The Financial Lives and Capabilities of Women Engaged in Sex Work: Can Paradoxical Autonomy Inform Intervention Strategies?

  •  Lyla S. Yang    
  •  Susan S. Witte    
  •  Carolina Vélez-Grau    
  •  Tara McCrimmon    
  •  Assel Terlikbayeva    
  •  Sholpan Primbetova    
  •  Gaukhar Mergenova    
  •  Nabila El-Bassel    


INTRODUCTION: Despite growing attention to structural approaches to HIV prevention, including economic empowerment interventions for key populations, few studies examine the financial lives of women engaged in sex work (WESW) and even fewer examine the financial lives of those who also use drugs. The purpose of this paper is to examine the financial status, sex work involvement, and individual and structural vulnerabilities of women involved in sex work and drug use in Kazakhstan.

METHODS: We used baseline data from Project Nova, a cluster-randomized controlled trial that tested the efficacy of a combined HIV risk reduction and microfinance intervention for WESW in two cities in Kazakhstan. We collected data on income, savings, debt, sex work, drug use, homelessness, food insecurity, HIV status, attitudes towards safety, and financial knowledge from 400 participants through computer-assisted self-interview techniques. Descriptive statistics were utilized to describe and characterize the sample and aforementioned measures.

RESULTS: Findings illustrate the paradoxical nature of sex work, wherein women may achieve economic independence despite the great adversities they encounter in their daily lives and work. The majority of women (65%) in this study reported being the highest income earner in the household, caring for up to 3 dependents, and demonstrated entrepreneurial characteristics and aspirations for the future. However, many were still living below the poverty line (72.5%), as well as experiencing high levels of homelessness (58%) and food insecurity (89.5%).
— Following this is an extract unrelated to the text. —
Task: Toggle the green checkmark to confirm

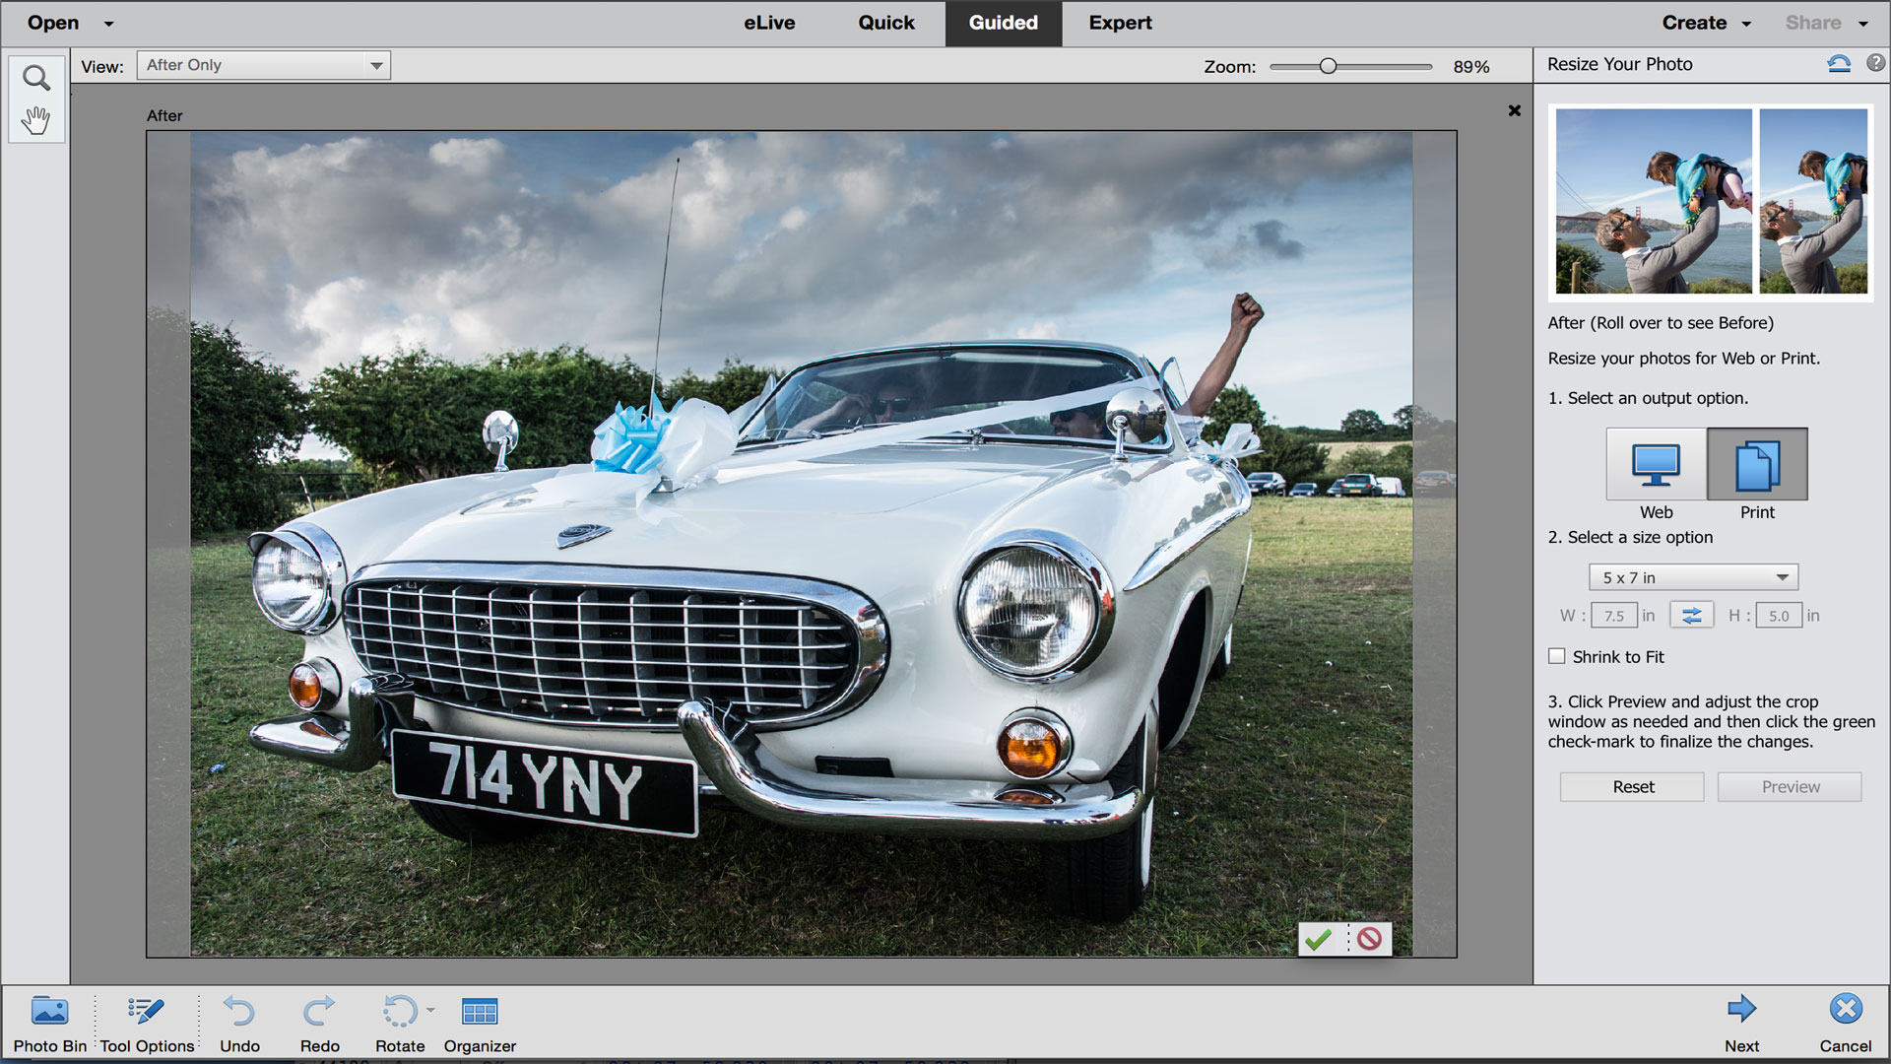Action: (1320, 938)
CONCLUSION: Study findings underscore the need for better understanding of the existing capabilities of WESW and those who use drugs, including financial autonomy and community supports, that may guide the design of programs that most effectively promote women’s economic well-being and ensure that it is not at the expense of wellness and safety. Designing such programs requires incorporating a social justice lens into social work and public health interventions, including HIV prevention, and attention to the human rights of the most marginalized and highest risk populations, including WESW and those who use drugs.

This work is licensed under a Creative Commons Attribution 4.0 License.